[Element lookup records]
--------

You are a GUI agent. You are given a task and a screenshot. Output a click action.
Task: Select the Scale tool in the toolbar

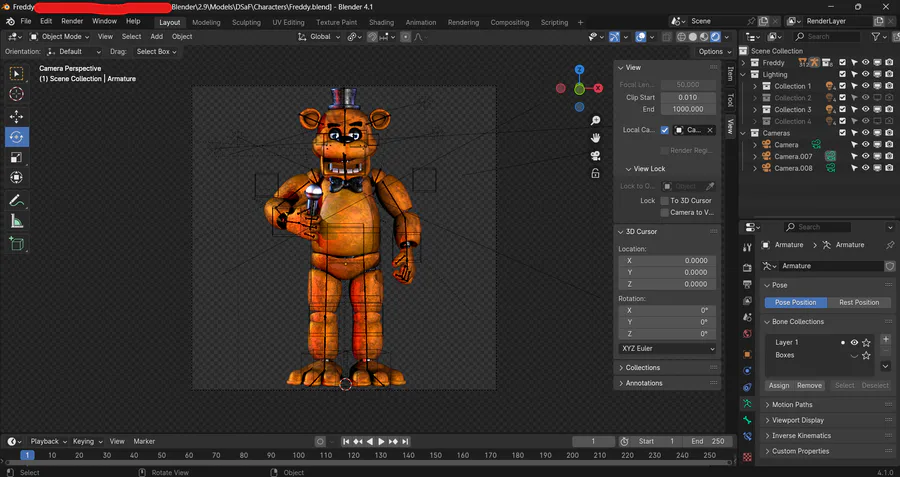(16, 157)
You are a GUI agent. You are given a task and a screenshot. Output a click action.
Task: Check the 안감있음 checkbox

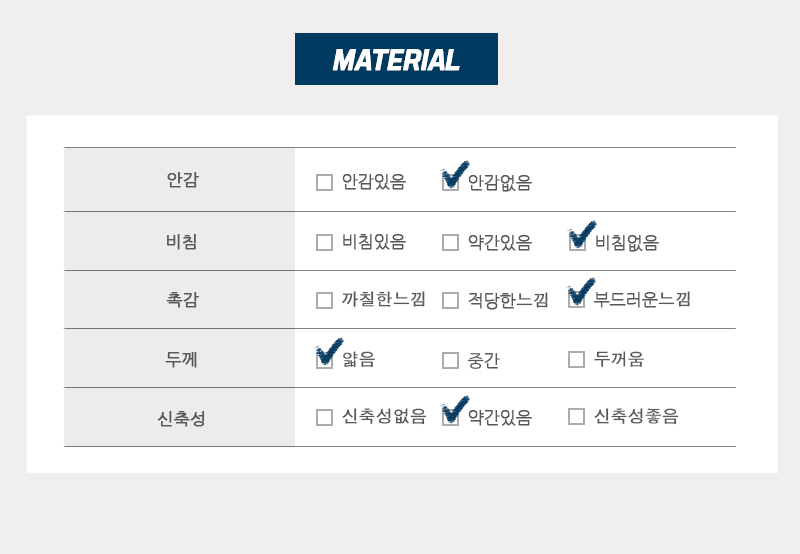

--------

→ Task goal: Rewrite all of the entries above with every "screenshot" replaced by "screen capture", keeping everything else the same. Omit the pictures from your answer.

→ Result for this exercise:
You are a GUI agent. You are given a task and a screen capture. Output a click action.
Task: Select the Scale tool in the toolbar

(16, 157)
You are a GUI agent. You are given a task and a screen capture. Output a click action.
Task: Check the 안감있음 checkbox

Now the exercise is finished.